» WHAT IS BEING ASKED
Please rewrite the stretch of entries from the line that contains "The width and height of the screenshot is (2576, 756)." through the line that contains "at (450, 103).", both included, as a Markdown table with the columns Row and Line. Number each line and leave out blank ones.

» EXERCISE INPUTS
::::::::

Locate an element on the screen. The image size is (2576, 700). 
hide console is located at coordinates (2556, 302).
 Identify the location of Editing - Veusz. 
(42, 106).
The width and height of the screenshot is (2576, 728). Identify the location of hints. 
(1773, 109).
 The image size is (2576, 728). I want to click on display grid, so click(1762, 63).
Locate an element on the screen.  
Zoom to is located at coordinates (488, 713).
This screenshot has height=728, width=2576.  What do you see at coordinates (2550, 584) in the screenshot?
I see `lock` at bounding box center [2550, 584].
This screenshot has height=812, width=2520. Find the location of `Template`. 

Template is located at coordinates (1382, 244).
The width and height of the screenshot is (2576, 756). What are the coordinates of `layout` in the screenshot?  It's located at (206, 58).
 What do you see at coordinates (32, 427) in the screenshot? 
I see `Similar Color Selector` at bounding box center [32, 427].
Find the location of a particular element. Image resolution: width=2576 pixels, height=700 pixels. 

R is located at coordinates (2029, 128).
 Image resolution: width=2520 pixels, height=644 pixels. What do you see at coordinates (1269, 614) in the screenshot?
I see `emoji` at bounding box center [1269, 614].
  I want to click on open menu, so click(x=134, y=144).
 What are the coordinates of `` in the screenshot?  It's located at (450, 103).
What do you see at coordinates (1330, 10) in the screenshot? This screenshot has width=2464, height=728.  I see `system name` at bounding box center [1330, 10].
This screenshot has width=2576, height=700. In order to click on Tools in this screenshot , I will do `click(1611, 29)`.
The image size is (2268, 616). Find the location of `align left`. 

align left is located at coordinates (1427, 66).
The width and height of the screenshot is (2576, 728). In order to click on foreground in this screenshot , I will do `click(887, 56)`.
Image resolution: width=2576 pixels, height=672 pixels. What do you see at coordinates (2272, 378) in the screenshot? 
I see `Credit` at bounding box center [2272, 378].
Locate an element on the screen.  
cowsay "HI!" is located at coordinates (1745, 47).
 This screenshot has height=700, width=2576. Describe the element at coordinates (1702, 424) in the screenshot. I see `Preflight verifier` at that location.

::::::::

» RIGHT ANSWER
| Row | Line |
|---|---|
| 1 | The width and height of the screenshot is (2576, 756). What are the coordinates of `layout` in the screenshot?  It's located at (206, 58). |
| 2 |  What do you see at coordinates (32, 427) in the screenshot?  |
| 3 | I see `Similar Color Selector` at bounding box center [32, 427]. |
| 4 | Find the location of a particular element. Image resolution: width=2576 pixels, height=700 pixels.  |
| 5 | R is located at coordinates (2029, 128). |
| 6 |  Image resolution: width=2520 pixels, height=644 pixels. What do you see at coordinates (1269, 614) in the screenshot? |
| 7 | I see `emoji` at bounding box center [1269, 614]. |
| 8 |   I want to click on open menu, so click(x=134, y=144). |
| 9 |  What are the coordinates of `` in the screenshot?  It's located at (450, 103). |